Da ist es wieder, das Problem, dass ich umschrieben habe mit: “In Hamburg werden zwar immer wieder große Pläne (z.B. die “kurvende, Eier legende Wollmilchsau U5”) gemacht, die dann irgend wann wieder in der Schublade landen, aber eben leider keine “großen Würfe”.”
Der “größte Wurf” wäre: den barrierefreien Ausbau mit der längst überfälligen Verlängerung der Haltestellen auf dem Süd-, West- und Nordring auf 120m (DT4-Vollzug) zu verbinden, auch gegen den Widerstand der berühmten “Geschäftsleute der Mö”. (davon kann man leider nur träumen)
Zumindes wäre ein “großer Wurf” der Neubau der Hst. Sternschanze mit breitem und nach Süden auf 120m verlängertem Bahnsteig mit kürzest möglichem Übergang zur S-Bahn, sowohl als Treppe als auch über Fahrstühle. Aber es wird wohl leider so sein, dass der U3-Fahrstuhl irgendwo vor dem Schanzenpark raus kommt und man von dort bis zum anderen Ende des S-Bahnsteiges mit dem dortigen Fahrstuhl muss.

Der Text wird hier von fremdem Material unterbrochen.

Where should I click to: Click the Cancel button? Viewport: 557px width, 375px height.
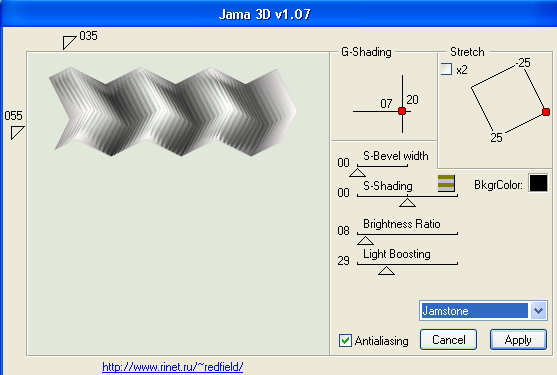[448, 340]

Auch für Landungsbrücken und Jungfernstieg (U1) könnte es einen “großen Wurf” geben, wenn man wollte: wo es möglich ist, gemeinsame Fahrstühle, die U- und S-Bahnsteig miteinander verbinden. Oder zumindest mit Zwischenebene und engst möglicher Lage zueinander. Aber es wird wohl z.B. an den Landungsbrücken so werden, dass es den demnächst fertigen S-Bahn-Aufzug am abgelegenen Ostende (hinter der “Hafentor-Galerie”) gibt, und die U-Bahn-Fahrstühle irgendwo in der Halle (wegen dem Denkmalschutz) mit notwendigem zusätzlichem Fahrstuhl, versteckt unter der “Touri-Brücke”. Das bedeutet dann einen richtig langen Weg an dieser zentralen Umsteigestelle.